Write out the following listing's lines from the one with "WS-Seelenbild (61, 622)" to the one with "Necessary (43, 2522)", exactly, with both included and no others.
:::
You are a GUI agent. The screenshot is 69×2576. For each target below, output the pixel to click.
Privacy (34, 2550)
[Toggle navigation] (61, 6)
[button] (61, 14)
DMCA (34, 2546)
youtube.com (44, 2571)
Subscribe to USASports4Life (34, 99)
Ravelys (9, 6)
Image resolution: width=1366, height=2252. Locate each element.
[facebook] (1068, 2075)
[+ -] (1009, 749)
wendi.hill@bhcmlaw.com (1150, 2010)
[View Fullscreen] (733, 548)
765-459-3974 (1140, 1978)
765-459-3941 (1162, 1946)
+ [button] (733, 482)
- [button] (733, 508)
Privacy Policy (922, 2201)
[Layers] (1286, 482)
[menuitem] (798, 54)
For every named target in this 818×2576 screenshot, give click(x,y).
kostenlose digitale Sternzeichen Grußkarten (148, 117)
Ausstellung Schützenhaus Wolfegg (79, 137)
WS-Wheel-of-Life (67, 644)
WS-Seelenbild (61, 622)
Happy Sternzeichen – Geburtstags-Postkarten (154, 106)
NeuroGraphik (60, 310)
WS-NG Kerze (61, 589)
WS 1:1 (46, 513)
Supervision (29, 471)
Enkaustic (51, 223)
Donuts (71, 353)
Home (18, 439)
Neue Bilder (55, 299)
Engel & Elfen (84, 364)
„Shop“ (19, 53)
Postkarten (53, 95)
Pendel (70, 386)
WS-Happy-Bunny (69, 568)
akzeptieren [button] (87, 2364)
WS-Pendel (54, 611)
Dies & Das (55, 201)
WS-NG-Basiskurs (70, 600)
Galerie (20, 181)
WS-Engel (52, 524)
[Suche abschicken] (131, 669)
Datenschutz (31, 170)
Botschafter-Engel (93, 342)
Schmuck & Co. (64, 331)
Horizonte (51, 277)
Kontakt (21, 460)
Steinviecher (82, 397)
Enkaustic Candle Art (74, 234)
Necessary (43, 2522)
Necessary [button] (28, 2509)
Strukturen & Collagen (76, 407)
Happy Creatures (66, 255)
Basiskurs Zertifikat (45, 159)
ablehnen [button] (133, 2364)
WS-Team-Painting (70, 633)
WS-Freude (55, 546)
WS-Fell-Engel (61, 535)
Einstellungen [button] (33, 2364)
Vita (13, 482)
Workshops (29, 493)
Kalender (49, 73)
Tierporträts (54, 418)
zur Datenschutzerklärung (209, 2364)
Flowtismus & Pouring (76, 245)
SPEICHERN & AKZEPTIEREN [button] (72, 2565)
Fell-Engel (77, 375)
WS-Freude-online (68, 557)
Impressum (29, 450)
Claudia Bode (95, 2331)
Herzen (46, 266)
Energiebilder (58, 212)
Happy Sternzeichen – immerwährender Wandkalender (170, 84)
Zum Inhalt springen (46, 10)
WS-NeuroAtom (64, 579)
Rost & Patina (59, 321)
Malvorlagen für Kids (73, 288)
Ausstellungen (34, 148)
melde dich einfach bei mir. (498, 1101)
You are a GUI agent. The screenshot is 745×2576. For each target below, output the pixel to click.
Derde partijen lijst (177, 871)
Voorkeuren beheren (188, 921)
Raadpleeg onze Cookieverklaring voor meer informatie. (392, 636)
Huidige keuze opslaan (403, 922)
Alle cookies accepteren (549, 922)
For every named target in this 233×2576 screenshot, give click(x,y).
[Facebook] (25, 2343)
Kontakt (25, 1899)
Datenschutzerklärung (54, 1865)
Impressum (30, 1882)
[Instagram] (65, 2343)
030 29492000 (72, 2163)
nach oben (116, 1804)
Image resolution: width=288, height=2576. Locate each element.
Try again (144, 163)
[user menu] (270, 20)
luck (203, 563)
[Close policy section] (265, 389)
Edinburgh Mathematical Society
:::
TASK OUTPUT »
WS-Seelenbild (61, 622)
Happy Sternzeichen – Geburtstags-Postkarten (154, 106)
NeuroGraphik (60, 310)
WS-NG Kerze (61, 589)
WS 1:1 (46, 513)
Supervision (29, 471)
Enkaustic (51, 223)
Donuts (71, 353)
Home (18, 439)
Neue Bilder (55, 299)
Engel & Elfen (84, 364)
„Shop“ (19, 53)
Postkarten (53, 95)
Pendel (70, 386)
WS-Happy-Bunny (69, 568)
akzeptieren [button] (87, 2364)
WS-Pendel (54, 611)
Dies & Das (55, 201)
WS-NG-Basiskurs (70, 600)
Galerie (20, 181)
WS-Engel (52, 524)
[Suche abschicken] (131, 669)
Datenschutz (31, 170)
Botschafter-Engel (93, 342)
Schmuck & Co. (64, 331)
Horizonte (51, 277)
Kontakt (21, 460)
Steinviecher (82, 397)
Enkaustic Candle Art (74, 234)
Necessary (43, 2522)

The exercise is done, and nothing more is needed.